Bayerischer Meister im 270er-Kartslalom aus Knetzgau

Am vergangenen Sonntag fand die Bayerische Meisterschaft im 270er-Kartslalom statt. Ausgerichtet wurde die Veranstaltung von der MSG Sonthofen auf dem clubeigenen Gelände mit großem Kartplatz, der sich perfekt für die Ausrichtung eines BMV-Endlaufs eignet. Zudem gab es eine gute Speisen- und Getränkeauswahl, sanitäre Einrichtungen und viele, viele Helfer – davon träumt so mancher Verein.

Bei der Bayerischen Meisterschaft werden jeweils ein Trainings- und zwei Wertungsläufe auf zwei verschiedenen Strecken gefahren. Sieger jeder Altersklasse ist derjenige, der in den vier Wertungsläufen die schnellste Gesamtzeit (inkl. Strafsekunden) hat.

Beide Parcours waren sehr flüssig und schnell gestellt. Es gab kaum risikoreiche Stellen, daher war es besonders wichtig, über die bessere Linie Zeit gut zu machen. Die technisch anspruchsvollen Parcours verlangten von den Fahrern eine vorausschauende Fahrweise.

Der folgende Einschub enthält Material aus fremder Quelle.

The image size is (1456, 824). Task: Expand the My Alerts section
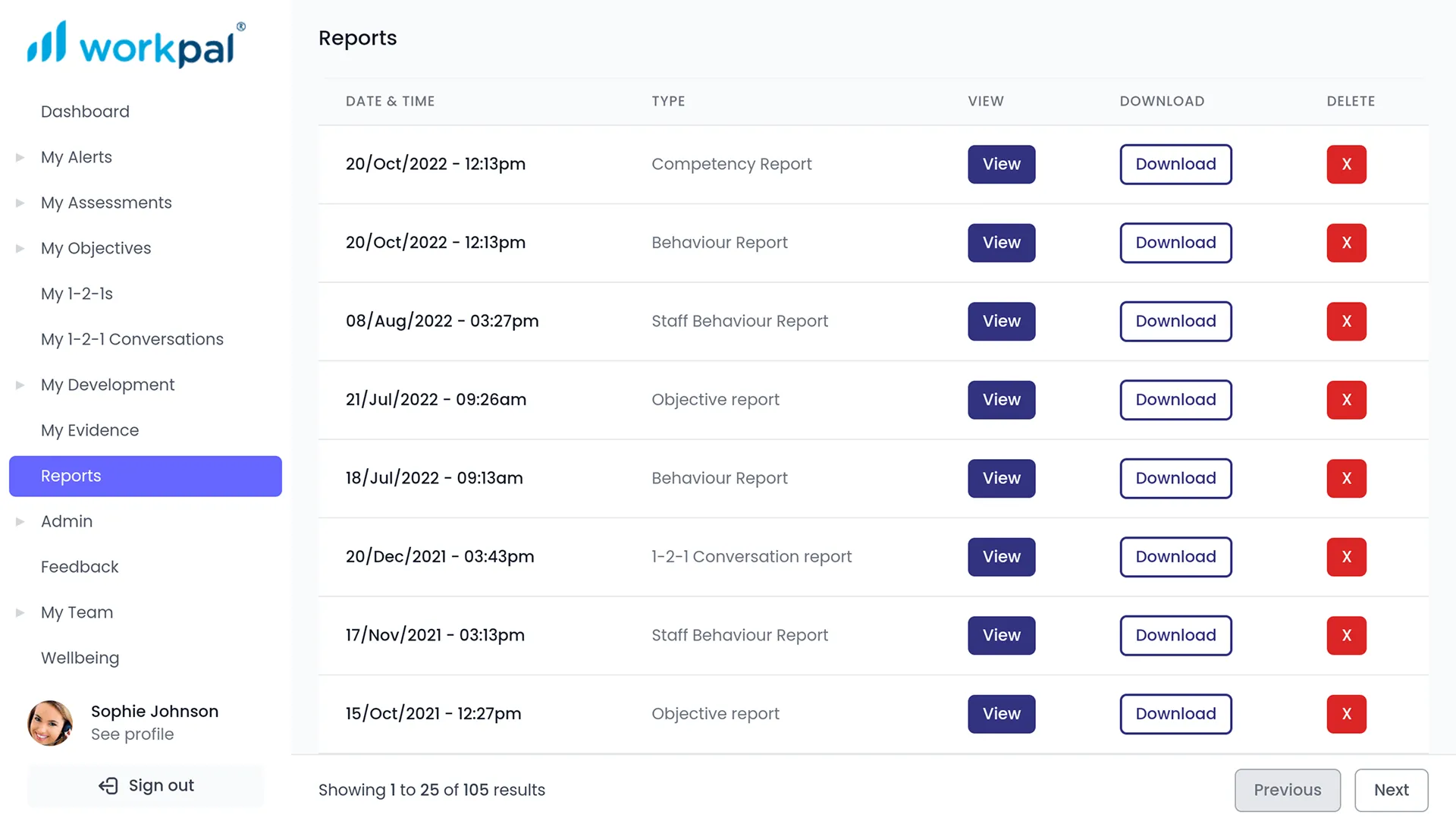19,157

Frühs war der Platz vom nächtlichen Regen noch ein bisschen nass, sodass in der AK1 (18 Starter) auf Intermediates gestartet wurde. Diese Klasse wurde von den Südbayern angeführt. Bayerischer Meister wurde Gianluca Schieß vom MSC Scuderia Kempten vor seinem Vereinskameraden Robin Uhlemayr. Platz 3 und 4 hatten über alle vier Läufe hinweg die gleiche Gesamtzeit. Da Luis Zimmermann von der MSG Sonthofen die bessere Einzelzeit hatte, sicherte er sich somit den letzten Podestplatz in dieser Altersklasse.

In der AK2 (19 Teilnehmer) ging Philipp Lehmann für den MSC Knetzgau an den Start. Er kam an diesem Tag nicht an die beiden Lokalmatadoren heran. Vor allem Florian Kennerknecht ließ die Konkurrenz regelrecht im Regen stehen und wurde mit 0,87 Sekunden Vorsprung Bayerischer Meister. Zudem sicherte er sich auch noch die Tagesbestzeit über alle Klassen hinweg, die er gleich zweimal erreichte. Jaster Khamngoen (ebenfalls von der MSG Sonthofen) landete auf Platz 2. Nach Philipp´s überragender Saison (10 Siege in 12 Rennen) konnte er leider nicht ganz an seine Erfolge in diesem Jahr anknüpfen, erreichte aber dennoch einen sehr guten 3. Platz.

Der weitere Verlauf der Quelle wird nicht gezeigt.